Le 28 mai 2026, Israël annonce avoir tué lors d'une frappe à Gaza, les 26 et 27 mai, Mohammed Odeh, présenté comme un chef de la branche armée du Hamas, les Brigades Al-Qassam. Il s'agit du deuxième responsable militaire du mouvement éliminé en onze jours, son prédécesseur ayant été tué plus tôt dans le mois dans des circonstances comparables.
L'opération intervient alors qu'un cessez-le-feu est formellement en vigueur depuis avril 2026. Les frappes israéliennes continuent toutefois de l'éprouver, sur fond d'escalade régionale plus large : des frappes américaines visent des sites iraniens et les tensions montent autour du détroit d'Hormuz les 27 et 28 mai, tandis que le front libanais connaît une intensification marquée.
Cette séquence superpose plusieurs niveaux de confrontation imbriqués — Gaza, le Liban et le face-à-face irano-américain — qui pèsent sur les marges de manœuvre des médiateurs régionaux à mesure que les interlocuteurs potentiels disparaissent.
Le sens à donner à ces éliminations fait l'objet de désaccords profonds. Certains acteurs les inscrivent dans le cadre de la légitime défense et de la lutte antiterroriste, présentant le Hamas comme une organisation terroriste et la frappe comme un succès tactique. D'autres les qualifient d'exécutions extrajudiciaires contraires au droit international et décrivent le mouvement comme une force de résistance. L'efficacité à long terme de ces décapitations successives est elle-même disputée, certains soulignant la capacité de résilience du Hamas malgré la perte rapide de deux de ses chefs militaires.
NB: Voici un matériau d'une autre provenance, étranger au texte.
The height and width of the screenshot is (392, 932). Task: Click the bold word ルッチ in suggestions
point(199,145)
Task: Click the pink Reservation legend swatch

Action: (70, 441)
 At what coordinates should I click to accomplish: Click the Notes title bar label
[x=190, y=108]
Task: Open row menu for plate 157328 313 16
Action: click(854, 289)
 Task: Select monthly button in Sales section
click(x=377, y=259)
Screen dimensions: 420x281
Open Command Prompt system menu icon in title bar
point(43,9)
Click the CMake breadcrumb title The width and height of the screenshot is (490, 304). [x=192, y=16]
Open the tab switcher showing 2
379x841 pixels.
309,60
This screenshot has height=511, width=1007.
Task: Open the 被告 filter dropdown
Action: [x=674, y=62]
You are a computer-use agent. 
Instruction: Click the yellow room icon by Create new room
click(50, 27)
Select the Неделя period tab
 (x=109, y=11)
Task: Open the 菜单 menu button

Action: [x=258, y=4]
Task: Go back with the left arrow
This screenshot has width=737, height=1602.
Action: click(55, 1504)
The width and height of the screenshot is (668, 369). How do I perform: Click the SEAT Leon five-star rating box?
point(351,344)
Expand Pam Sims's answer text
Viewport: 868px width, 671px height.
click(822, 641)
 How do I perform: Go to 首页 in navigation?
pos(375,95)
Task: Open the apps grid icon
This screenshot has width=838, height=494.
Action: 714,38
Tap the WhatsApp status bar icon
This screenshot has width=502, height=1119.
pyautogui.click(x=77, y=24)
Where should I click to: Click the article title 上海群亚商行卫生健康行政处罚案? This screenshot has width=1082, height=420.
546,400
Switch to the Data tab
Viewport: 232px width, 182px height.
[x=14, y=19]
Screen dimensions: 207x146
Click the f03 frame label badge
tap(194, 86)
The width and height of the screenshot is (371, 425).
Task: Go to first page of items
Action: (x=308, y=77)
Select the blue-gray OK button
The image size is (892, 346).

Aucune issue diplomatique à court terme n'est anticipée, l'ensemble des acteurs constatant l'absence de perspective politique crédible malgré la répétition des opérations ciblées. Plusieurs d'entre eux placent au premier plan les conséquences humanitaires pour les civils de Gaza et du Liban, tandis que d'autres structurent leur lecture autour des enjeux sécuritaires, stratégiques ou énergétiques.